■ DOCUMENT SECTION
[Date Prev][Date Next][Thread Prev][Thread Next][Date Index][Thread Index]

[Condor-users] how to troubleshoot the scheduling process



HI Folks,

We have a situation where a user with very high EUP, and a large number of jobs in the queue, is always scheduled ahead of users with much lower (100 times or more) EUP, and thus much high priority. All these jobs are parallel (MPI) jobs, which is likely relevant.

To begin, can anyone suggest a method to diagnose the problem here, and how these evaluations are taking place. My understand from the manual is that user jobs are considered in order of priority (from lower EUP to highest). But the opposite seems to be occurring.

■ Collected data entries
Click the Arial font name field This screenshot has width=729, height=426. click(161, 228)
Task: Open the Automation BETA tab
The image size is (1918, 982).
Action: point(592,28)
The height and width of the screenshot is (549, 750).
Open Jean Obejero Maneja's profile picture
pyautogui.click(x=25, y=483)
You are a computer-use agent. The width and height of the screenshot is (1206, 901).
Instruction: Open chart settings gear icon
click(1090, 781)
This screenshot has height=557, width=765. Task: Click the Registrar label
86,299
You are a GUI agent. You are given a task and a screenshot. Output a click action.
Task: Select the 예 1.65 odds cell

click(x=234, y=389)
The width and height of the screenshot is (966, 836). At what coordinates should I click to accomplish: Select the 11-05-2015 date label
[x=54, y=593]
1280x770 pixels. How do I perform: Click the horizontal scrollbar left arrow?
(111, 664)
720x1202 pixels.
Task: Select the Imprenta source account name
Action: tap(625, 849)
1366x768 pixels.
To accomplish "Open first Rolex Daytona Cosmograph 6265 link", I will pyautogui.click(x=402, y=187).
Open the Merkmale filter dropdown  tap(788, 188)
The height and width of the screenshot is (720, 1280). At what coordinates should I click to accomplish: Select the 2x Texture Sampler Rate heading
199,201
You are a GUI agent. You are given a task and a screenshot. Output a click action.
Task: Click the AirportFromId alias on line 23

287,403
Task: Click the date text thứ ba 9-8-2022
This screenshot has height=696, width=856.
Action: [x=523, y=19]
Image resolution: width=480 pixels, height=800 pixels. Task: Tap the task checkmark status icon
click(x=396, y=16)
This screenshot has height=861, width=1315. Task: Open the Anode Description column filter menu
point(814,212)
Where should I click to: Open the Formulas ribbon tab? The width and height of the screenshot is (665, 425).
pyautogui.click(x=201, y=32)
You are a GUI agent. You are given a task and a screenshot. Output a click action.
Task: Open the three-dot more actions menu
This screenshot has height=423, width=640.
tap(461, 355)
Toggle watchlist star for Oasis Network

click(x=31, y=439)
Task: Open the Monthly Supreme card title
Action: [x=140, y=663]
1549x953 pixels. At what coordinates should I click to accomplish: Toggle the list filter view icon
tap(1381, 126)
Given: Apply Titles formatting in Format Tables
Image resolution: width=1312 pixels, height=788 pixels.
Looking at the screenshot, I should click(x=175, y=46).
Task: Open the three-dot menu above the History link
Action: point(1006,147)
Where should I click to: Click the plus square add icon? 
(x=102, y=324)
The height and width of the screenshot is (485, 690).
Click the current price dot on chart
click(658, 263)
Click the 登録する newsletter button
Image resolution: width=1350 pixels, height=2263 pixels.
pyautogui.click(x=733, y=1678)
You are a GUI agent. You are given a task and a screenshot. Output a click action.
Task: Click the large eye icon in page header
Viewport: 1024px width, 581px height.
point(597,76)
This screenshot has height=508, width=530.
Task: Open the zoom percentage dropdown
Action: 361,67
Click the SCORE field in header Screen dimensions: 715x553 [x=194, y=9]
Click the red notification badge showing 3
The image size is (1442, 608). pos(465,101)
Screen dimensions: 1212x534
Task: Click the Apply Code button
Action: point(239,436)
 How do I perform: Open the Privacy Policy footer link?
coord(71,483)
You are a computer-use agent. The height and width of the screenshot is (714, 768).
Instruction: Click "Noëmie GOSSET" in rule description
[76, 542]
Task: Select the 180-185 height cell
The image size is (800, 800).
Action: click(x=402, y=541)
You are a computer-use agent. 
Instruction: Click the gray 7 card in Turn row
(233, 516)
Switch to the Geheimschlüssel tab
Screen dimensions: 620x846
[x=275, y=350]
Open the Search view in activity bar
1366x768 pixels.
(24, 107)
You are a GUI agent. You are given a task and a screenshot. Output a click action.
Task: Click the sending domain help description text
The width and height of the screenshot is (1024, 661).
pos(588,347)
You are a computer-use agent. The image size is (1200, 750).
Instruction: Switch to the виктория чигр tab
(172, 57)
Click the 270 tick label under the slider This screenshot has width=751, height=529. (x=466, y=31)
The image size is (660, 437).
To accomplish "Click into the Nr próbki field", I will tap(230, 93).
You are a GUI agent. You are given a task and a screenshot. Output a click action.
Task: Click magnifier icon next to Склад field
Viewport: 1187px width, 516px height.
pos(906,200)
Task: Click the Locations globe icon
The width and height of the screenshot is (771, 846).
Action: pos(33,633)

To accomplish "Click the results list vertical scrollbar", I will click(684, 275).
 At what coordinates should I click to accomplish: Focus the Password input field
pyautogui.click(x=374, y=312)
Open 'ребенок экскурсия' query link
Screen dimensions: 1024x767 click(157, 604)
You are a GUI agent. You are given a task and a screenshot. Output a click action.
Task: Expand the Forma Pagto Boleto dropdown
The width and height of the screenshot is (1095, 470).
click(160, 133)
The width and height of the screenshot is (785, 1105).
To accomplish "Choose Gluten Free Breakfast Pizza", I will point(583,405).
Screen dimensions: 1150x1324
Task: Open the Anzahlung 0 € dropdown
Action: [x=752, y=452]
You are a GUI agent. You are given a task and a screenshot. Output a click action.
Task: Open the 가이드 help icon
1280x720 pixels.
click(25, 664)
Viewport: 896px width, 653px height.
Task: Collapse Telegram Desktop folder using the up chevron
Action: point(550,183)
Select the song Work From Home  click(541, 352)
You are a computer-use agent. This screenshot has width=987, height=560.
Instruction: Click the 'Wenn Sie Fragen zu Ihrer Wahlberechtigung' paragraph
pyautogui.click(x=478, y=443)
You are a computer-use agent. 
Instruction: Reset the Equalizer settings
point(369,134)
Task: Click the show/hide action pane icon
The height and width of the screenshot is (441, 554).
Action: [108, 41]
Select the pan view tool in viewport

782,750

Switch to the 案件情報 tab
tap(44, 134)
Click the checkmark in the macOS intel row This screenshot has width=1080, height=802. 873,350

■ PROBLEM DESCRIPTION
Continue the Condor-users post on troubleshooting job scheduling, starting after its final sentence.

■ RESULT
As an example, this user, using 156/200 resources, has a 12 process parallel job complete. His EUP is 156. Immediately a new 12 process job of his is started, despite the fact that there's a user with EUP 0.5 and an 8 node job waiting in the queue.

Thank for any initial insight or input in how to address this.

rob


==========================
Robert E. Parrott, Ph.D. (Phys. '06)
Project Manager., CrimsonGrid Initiative and
Program Manager, CyberInfrastructure Lab
Harvard University Sch. of Eng. and App. Sci.
Maxwell-Dworkin  211,
33 Oxford St.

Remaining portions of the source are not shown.